He lives on the UK’s south coast with his partner Maria and their two young children.
Gregg on why he writes:
"I’ve always wanted to do two things in life, to write, and to have adventures. When I was a kid I imagined grand affairs. Kayaking across Canada, cycling to Australia. Whole summers in the Arctic. Did it happen? Well, partly.
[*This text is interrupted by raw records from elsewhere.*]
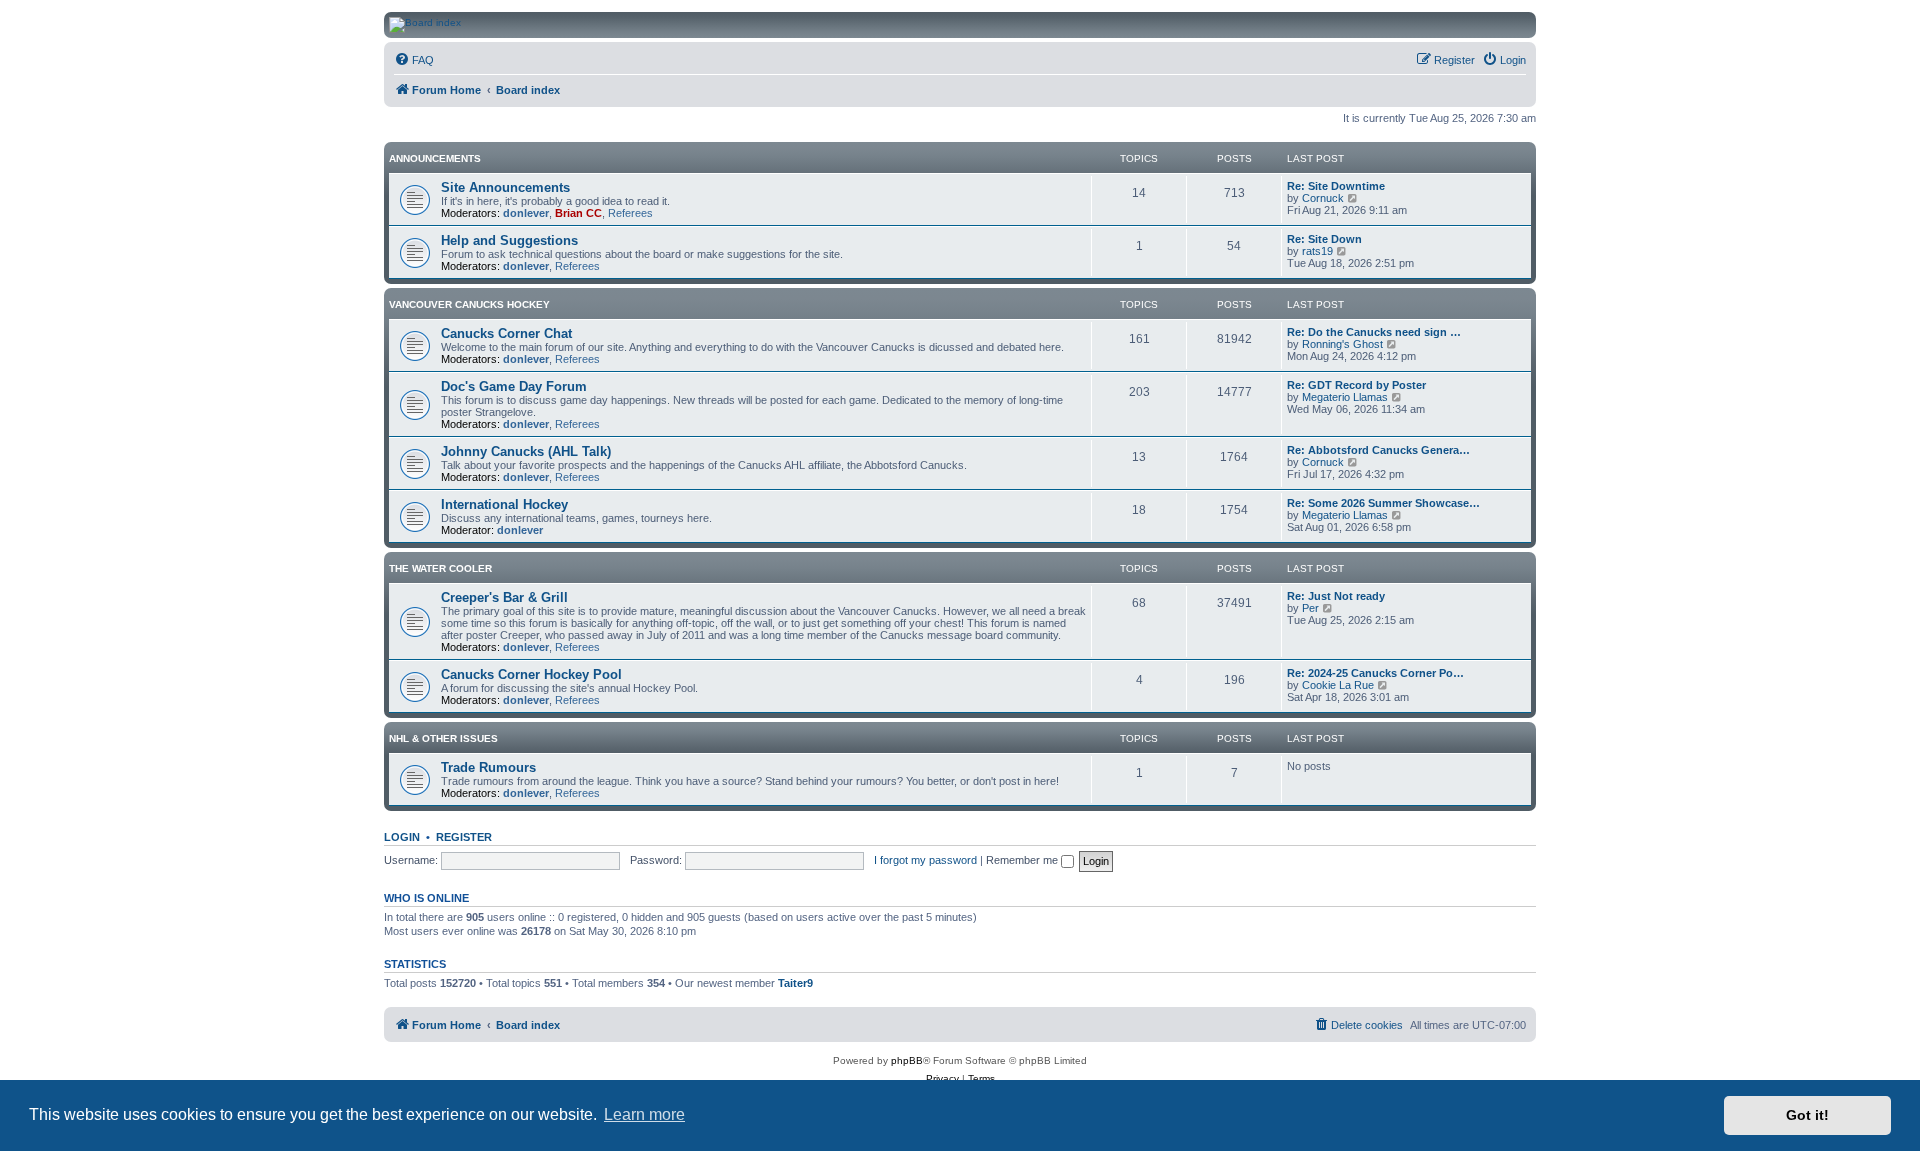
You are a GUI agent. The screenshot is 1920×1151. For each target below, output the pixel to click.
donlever (526, 213)
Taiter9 (795, 983)
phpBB (907, 1060)
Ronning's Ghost (1342, 344)
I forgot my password (925, 860)
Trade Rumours (488, 767)
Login (402, 837)
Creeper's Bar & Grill (504, 597)
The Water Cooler (440, 568)
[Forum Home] (1139, 25)
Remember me (1023, 860)
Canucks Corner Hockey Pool (531, 674)
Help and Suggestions (509, 240)
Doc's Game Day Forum (514, 386)
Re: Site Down (1324, 239)
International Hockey (504, 504)
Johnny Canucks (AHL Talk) (526, 451)
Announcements (435, 158)
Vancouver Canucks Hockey (469, 304)
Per (1310, 608)
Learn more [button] (644, 1114)
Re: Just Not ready (1336, 596)
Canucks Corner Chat (506, 333)
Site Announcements (505, 187)
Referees (630, 213)
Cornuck (1323, 198)
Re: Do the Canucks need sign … (1374, 332)
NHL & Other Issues (443, 738)
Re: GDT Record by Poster (1356, 385)
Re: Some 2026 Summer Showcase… (1383, 503)
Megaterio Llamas (1345, 397)
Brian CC (578, 213)
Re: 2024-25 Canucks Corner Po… (1375, 673)
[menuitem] (414, 60)
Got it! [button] (1807, 1115)
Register (464, 837)
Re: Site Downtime (1336, 186)
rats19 (1317, 251)
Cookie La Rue (1338, 685)
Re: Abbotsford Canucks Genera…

I’ve been lucky, I spent some years abroad teaching English. I worked in sailing schools in Greece and Spain. I really lucked out with a job testing windsurfing boards for the magazine I grew up reading. I made a questionable decision (OK, a bad decision) to buy a windsurfing centre on the edge of
the Sinai Desert. I’ve also done my fair share of less exciting jobs. Packing and stacking potatoes on a farm, which got me fitter than I’ve ever been in my life. A few years in local government which taught me that people really do have meetings that result only in the need for more meetings, and they really do take all afternoon. I spent a pleasant few months in a giant book warehouse, where I would deliberately get lost among the miles of shelves unpacking travel guides and daydreaming. I’ve done a bit of writing too, at least I learned how to write. Boards Magazine isn’t well known (it doesn’t even exist today) but it did have a reputation for being well written and I shoe-horned articles in my own gonzo journalism style on some topics with the most tenuous of links to windsurfing. But the real adventures never came. Nor did the real writing.
Then, in 2015, my brother announced he was going to become the first person to windsurf alone around Great Britain. I don’t know why. Apparently it was something he’d always wanted to do (news to me.). It was a proper adventure. It was dangerous, it was exciting. Before he even set off he got on TV, in the papers. Some people thought he was reckless, some thought he was inspirational. Lots of people thought he’d fail.